- [BRIEF] All of the entries below are to be copied word for word.

↓↓↓

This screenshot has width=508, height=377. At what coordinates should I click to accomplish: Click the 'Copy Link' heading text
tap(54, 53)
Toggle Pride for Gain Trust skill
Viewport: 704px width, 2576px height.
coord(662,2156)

↑↑↑

- [EXPECTED ANSWER]
This screenshot has width=508, height=377. At what coordinates should I click to accomplish: Click the 'Copy Link' heading text
tap(54, 53)
Toggle Pride for Gain Trust skill
Viewport: 704px width, 2576px height.
coord(662,2156)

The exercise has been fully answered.